Better equipment is better, just don't except it to "lift a veil" off your sound. It is an incremental and syncratic thing. When I moved from a Firepod - one of the first affordable 8X8 units - and the TC Konnekt 48, I could hear an improvement but not as much as I hoped. Playing old projects through it gave a marginal, almost imaginary boost. Once I started recording w/ the better preamps, projects did sound better, the more I managed to use those slight advantages. My ears and techniques got attuned to using it. It almost sounded like a pro studio recording. But it was only after bumping up the analog side of the input chain that I felt my home stuff was equal to a big studio sound. Not that earlier home brew sounded bad - it was just there was more clarity and defination to the acoustic stuff.
So it was really a feedback loop, where better equipment means you can better record stuff techinque wise, which makes it easier to mix, which makes a better song, and you start planning the next song around what you've learned.
If you plan to stick w/ recording, it almost always makes sense to buy the best thing you can afford. Because if you stick w/ it, you'll end up replacing your kit. Also, you learn that the entire chain is equally important, from mic to monitors. You'll miss out on some of the subleties of sound if your monitoring is not up to snuff, or your room is bad.
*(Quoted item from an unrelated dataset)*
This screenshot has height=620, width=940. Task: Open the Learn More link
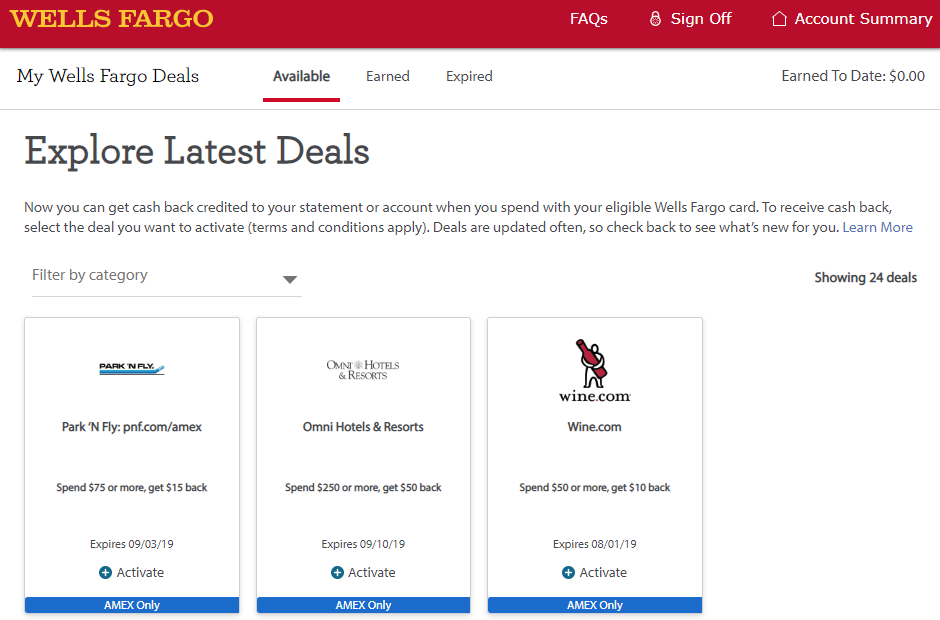[x=877, y=227]
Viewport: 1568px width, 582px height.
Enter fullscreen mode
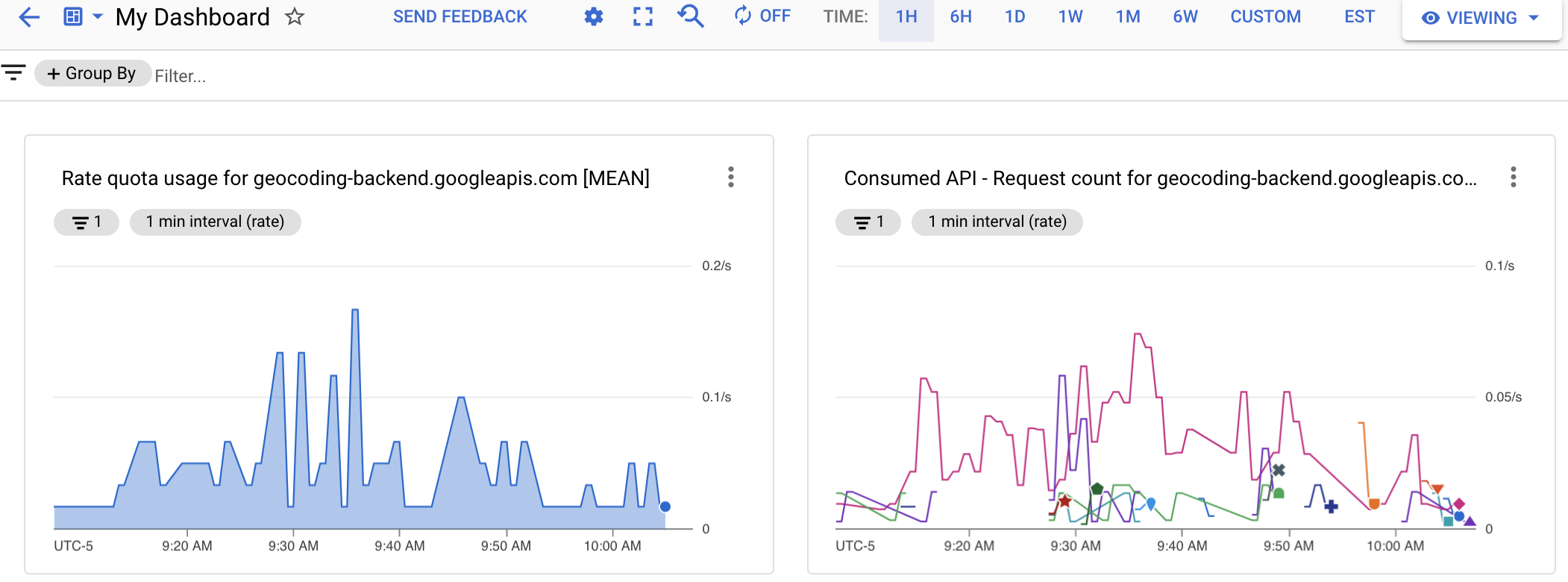pos(642,16)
The sound improvement, say, from the Forte from a Saffire will be there, but you can't take full advange of it with a cheaper mic. And it will take a lot longer to develop your ear for those subtleties.
There is also the point of diminishing returns. The Warm or ISA One preamp is just about as good as you are going to get preamp wise, tho you can spend a lot more money. One twice as much will be better, but at the margins and for certain things. A lot of times people spend the extra money because they know their old neve on vocals or guitar will work and they can dial it in easy and w/ confidence.
Unless you need to record drums, the forte might be worth the extra bucks. My only qualm w/ it would be the lack of digital in/outs to expand it. I was checking the specs out on it and saw that B&H in NYC had them for $390. That might have been an old price, but you might want to check. You seem to have gotten the itch and you can only scratch it.